[YOUR GOAL]: Please return, word for word, the line containing "Where should I click to: Expand" and each line after it through the end of the data below, and nothing else.

[Stored data entries]
==============================

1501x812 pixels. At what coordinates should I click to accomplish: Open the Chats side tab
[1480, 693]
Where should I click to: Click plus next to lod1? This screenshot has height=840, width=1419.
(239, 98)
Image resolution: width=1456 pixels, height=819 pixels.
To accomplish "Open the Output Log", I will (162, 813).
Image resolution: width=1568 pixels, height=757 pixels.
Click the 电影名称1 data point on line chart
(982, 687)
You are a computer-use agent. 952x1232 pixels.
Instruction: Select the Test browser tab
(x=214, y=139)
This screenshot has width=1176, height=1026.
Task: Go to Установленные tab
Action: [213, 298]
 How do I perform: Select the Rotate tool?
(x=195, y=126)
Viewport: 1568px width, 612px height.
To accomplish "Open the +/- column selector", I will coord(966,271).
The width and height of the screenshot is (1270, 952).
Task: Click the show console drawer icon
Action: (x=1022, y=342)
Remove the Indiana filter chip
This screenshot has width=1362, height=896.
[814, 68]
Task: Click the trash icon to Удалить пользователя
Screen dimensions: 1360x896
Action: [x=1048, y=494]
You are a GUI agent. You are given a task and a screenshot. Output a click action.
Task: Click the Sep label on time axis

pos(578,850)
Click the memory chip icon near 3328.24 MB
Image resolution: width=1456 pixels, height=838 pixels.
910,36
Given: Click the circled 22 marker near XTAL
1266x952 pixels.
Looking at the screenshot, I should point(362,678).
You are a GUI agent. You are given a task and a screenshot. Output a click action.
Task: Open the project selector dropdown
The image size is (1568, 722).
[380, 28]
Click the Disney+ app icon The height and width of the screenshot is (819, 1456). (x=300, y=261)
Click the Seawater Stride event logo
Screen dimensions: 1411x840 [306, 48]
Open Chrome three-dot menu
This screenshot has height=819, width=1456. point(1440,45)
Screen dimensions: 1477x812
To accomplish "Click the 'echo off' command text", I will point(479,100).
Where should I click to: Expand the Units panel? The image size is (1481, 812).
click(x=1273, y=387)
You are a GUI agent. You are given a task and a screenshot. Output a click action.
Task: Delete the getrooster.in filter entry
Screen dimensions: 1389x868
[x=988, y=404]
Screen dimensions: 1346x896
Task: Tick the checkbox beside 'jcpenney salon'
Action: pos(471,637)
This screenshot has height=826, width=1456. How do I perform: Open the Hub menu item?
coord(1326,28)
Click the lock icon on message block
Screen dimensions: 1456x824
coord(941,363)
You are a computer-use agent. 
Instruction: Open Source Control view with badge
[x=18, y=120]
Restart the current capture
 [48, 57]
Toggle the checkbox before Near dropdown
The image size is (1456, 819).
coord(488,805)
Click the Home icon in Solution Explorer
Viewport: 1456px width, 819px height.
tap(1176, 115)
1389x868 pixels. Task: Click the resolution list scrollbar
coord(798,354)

==============================

[SOLUTION FOR THIS PROBLEM]:
Where should I click to: Expand the Units panel? The image size is (1481, 812).
click(x=1273, y=387)
You are a GUI agent. You are given a task and a screenshot. Output a click action.
Task: Delete the getrooster.in filter entry
Screen dimensions: 1389x868
[x=988, y=404]
Screen dimensions: 1346x896
Task: Tick the checkbox beside 'jcpenney salon'
Action: pos(471,637)
This screenshot has height=826, width=1456. How do I perform: Open the Hub menu item?
coord(1326,28)
Click the lock icon on message block
Screen dimensions: 1456x824
coord(941,363)
You are a computer-use agent. 
Instruction: Open Source Control view with badge
[x=18, y=120]
Restart the current capture
 [48, 57]
Toggle the checkbox before Near dropdown
The image size is (1456, 819).
coord(488,805)
Click the Home icon in Solution Explorer
Viewport: 1456px width, 819px height.
tap(1176, 115)
1389x868 pixels. Task: Click the resolution list scrollbar
coord(798,354)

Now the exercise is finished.